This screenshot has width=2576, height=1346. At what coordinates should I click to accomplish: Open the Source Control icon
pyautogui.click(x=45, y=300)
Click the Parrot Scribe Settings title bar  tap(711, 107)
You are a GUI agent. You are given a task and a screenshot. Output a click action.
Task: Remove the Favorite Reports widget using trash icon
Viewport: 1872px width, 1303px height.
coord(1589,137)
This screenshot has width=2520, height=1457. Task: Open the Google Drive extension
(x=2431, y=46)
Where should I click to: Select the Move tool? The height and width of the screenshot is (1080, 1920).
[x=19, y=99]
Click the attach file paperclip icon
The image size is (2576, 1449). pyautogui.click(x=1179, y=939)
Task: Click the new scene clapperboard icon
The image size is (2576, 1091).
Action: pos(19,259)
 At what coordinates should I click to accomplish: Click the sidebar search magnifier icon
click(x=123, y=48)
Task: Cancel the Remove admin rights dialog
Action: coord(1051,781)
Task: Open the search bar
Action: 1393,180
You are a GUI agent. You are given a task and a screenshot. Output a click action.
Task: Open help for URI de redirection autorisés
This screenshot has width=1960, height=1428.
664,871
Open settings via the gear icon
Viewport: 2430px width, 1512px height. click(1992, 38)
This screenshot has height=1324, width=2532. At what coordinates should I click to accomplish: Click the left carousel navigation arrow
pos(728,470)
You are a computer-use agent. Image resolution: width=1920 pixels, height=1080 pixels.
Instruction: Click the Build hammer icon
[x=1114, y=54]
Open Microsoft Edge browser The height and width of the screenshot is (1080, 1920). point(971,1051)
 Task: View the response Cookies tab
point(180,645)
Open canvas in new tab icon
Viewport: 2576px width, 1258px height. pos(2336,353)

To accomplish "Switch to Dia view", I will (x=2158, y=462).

- [Aim of the task] Write out each entry exactly, and omit nothing.

- [Solution below]
This screenshot has width=2576, height=1346. At what coordinates should I click to accomplish: Open the Source Control icon
pyautogui.click(x=45, y=300)
Click the Parrot Scribe Settings title bar  tap(711, 107)
You are a GUI agent. You are given a task and a screenshot. Output a click action.
Task: Remove the Favorite Reports widget using trash icon
Viewport: 1872px width, 1303px height.
coord(1589,137)
This screenshot has width=2520, height=1457. Task: Open the Google Drive extension
(x=2431, y=46)
Where should I click to: Select the Move tool? The height and width of the screenshot is (1080, 1920).
[x=19, y=99]
Click the attach file paperclip icon
The image size is (2576, 1449). pyautogui.click(x=1179, y=939)
Task: Click the new scene clapperboard icon
The image size is (2576, 1091).
Action: pos(19,259)
 At what coordinates should I click to accomplish: Click the sidebar search magnifier icon
click(x=123, y=48)
Task: Cancel the Remove admin rights dialog
Action: coord(1051,781)
Task: Open the search bar
Action: 1393,180
You are a GUI agent. You are given a task and a screenshot. Output a click action.
Task: Open help for URI de redirection autorisés
This screenshot has width=1960, height=1428.
664,871
Open settings via the gear icon
Viewport: 2430px width, 1512px height. click(1992, 38)
This screenshot has height=1324, width=2532. At what coordinates should I click to accomplish: Click the left carousel navigation arrow
pos(728,470)
You are a computer-use agent. Image resolution: width=1920 pixels, height=1080 pixels.
Instruction: Click the Build hammer icon
[x=1114, y=54]
Open Microsoft Edge browser The height and width of the screenshot is (1080, 1920). point(971,1051)
 Task: View the response Cookies tab
point(180,645)
Open canvas in new tab icon
Viewport: 2576px width, 1258px height. pos(2336,353)

To accomplish "Switch to Dia view", I will (x=2158, y=462).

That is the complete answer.